» **Aim of the exercise**: Your answer should consist of every line in the records that holds "accomplish".

======== Given records ========

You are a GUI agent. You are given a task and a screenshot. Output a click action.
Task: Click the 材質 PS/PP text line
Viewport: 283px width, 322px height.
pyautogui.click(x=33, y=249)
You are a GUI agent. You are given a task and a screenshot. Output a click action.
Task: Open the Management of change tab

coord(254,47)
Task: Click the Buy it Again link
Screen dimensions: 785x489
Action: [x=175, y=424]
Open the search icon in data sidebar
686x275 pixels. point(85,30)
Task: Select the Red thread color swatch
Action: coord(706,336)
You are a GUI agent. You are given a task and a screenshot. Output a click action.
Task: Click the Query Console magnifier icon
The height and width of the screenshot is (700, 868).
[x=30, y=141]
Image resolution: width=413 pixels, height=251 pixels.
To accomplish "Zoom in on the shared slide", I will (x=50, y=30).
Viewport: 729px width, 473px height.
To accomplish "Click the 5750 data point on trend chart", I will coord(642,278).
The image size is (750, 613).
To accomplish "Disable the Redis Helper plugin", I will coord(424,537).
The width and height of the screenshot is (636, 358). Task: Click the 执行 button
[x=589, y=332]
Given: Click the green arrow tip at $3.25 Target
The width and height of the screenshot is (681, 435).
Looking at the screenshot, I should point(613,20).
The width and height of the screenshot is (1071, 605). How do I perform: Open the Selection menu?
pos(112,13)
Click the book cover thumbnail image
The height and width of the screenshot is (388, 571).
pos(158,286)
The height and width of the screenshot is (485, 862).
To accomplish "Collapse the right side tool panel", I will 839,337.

========

» **Exercise result**:
To accomplish "Zoom in on the shared slide", I will (x=50, y=30).
To accomplish "Click the 5750 data point on trend chart", I will coord(642,278).
To accomplish "Disable the Redis Helper plugin", I will coord(424,537).
To accomplish "Collapse the right side tool panel", I will 839,337.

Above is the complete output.